The costliest was last year's seizure of California lender IndyMac Bank, on which the bank insurance fund is estimated to have lost $10.7 billion.
The Office of Thrift Supervision, a Treasury Department agency, said Thursday that BankUnited FSB reported $1.2 billion in losses last year as defaults on loans piled up. The thrift "was critically undercapitalized and in an unsafe condition to conduct business," the agency said in a statement.
Coral Gables, Fla.-based BankUnited FSB is the 34th federally insured institution to be closed this year, and the biggest. Florida's largest banking institution with about $13 billion in assets as of May 2 was sold for $900 million to an investor group led by former North Fork Bancorp Chairman and CEO John Kanas. It will reopen as a newly chartered savings bank called BankUnited on Friday, with Kanas at the helm.

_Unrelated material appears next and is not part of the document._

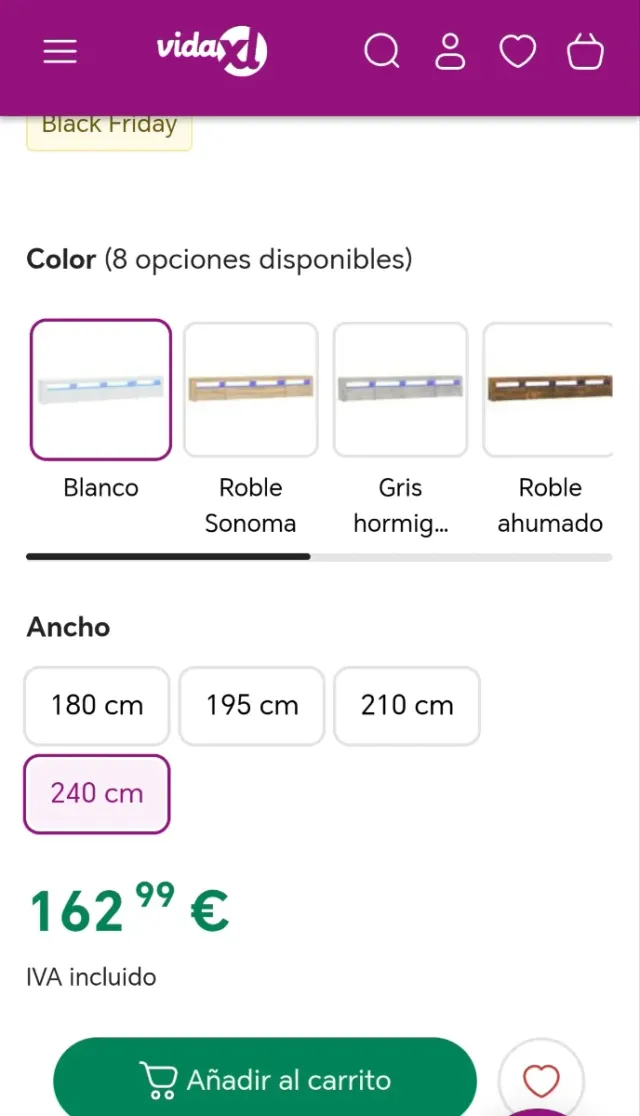Click the IVA incluido text
Screen dimensions: 640x1116
click(91, 977)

The investor group includes several prominent firms: the Blackstone Group, the Carlyle Group, Centerbridge Partners and WL Ross & Co., the private-equity firm run by billionaire investor Wilbur Ross.
The new bank will assume $12.7 billion in assets and $8.3 billion of its total $8.6 billion in deposits. In addition, the FDIC and the new bank agreed to share losses on about $10.7 billion in assets.
Deposits will be insured by the FDIC, and customers can continue to use BankUnited FSB checks, ATM cards and debit cards, the FDIC said.
The failed bank's parent was BankUnited Financial Corp. It had 1,083 employees and 85 branches, all in Florida, mostly located along the state's southeast coast.
CBS affiliate CBS4's Kimberley Chapin reports the troubles at BankUnited, FSB first surfaced in a filing with the Securities and Exchange Commission when they reported their Tier 1 capital, a key measure of their financial strength, as negative 0.2 percent -the minimum level required by regulators is 7 percent.
Bank officials said their equity suffered a substantial loss after they set aside $927 million in December to cover troubled loans, reports CBS4. In April of this year, bank officials increased their cushion against bad loans by adding another $154 million to the reserve. Most of the bank's troubled loans were the result of their adjustable rate mortgage products which took a major hit when delinquencies and defaults skyrocketed as South Florida's real estate market turned sour.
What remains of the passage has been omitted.